WORK REQUIRED >> Below is a set of records; restate each one word for word.

[Collected data]
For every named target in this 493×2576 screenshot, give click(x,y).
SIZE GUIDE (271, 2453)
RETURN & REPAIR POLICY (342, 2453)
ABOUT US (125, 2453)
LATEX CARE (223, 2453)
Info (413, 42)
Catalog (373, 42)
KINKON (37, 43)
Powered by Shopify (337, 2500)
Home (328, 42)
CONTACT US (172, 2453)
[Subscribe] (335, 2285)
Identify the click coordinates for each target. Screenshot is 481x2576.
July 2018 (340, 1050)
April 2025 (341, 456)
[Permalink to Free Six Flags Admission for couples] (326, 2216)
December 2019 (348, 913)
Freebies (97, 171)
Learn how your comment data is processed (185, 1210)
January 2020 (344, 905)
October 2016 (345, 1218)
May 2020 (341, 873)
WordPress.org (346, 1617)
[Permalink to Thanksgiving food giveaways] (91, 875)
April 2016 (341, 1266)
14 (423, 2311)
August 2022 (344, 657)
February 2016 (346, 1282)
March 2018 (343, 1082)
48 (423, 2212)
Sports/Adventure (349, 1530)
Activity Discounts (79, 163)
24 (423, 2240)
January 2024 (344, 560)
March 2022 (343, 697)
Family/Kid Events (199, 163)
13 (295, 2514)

RESULT OF THIS EXERCISE >>
For every named target in this 493×2576 screenshot, give click(x,y).
SIZE GUIDE (271, 2453)
RETURN & REPAIR POLICY (342, 2453)
ABOUT US (125, 2453)
LATEX CARE (223, 2453)
Info (413, 42)
Catalog (373, 42)
KINKON (37, 43)
Powered by Shopify (337, 2500)
Home (328, 42)
CONTACT US (172, 2453)
[Subscribe] (335, 2285)
Identify the click coordinates for each target. Screenshot is 481x2576.
July 2018 (340, 1050)
April 2025 (341, 456)
[Permalink to Free Six Flags Admission for couples] (326, 2216)
December 2019 (348, 913)
Freebies (97, 171)
Learn how your comment data is processed (185, 1210)
January 2020 (344, 905)
October 2016 (345, 1218)
May 2020 (341, 873)
WordPress.org (346, 1617)
[Permalink to Thanksgiving food giveaways] (91, 875)
April 2016 (341, 1266)
14 (423, 2311)
August 2022 (344, 657)
February 2016 (346, 1282)
March 2018 (343, 1082)
48 (423, 2212)
Sports/Adventure (349, 1530)
Activity Discounts (79, 163)
24 (423, 2240)
January 2024 (344, 560)
March 2022 (343, 697)
Family/Kid Events (199, 163)
13 (295, 2514)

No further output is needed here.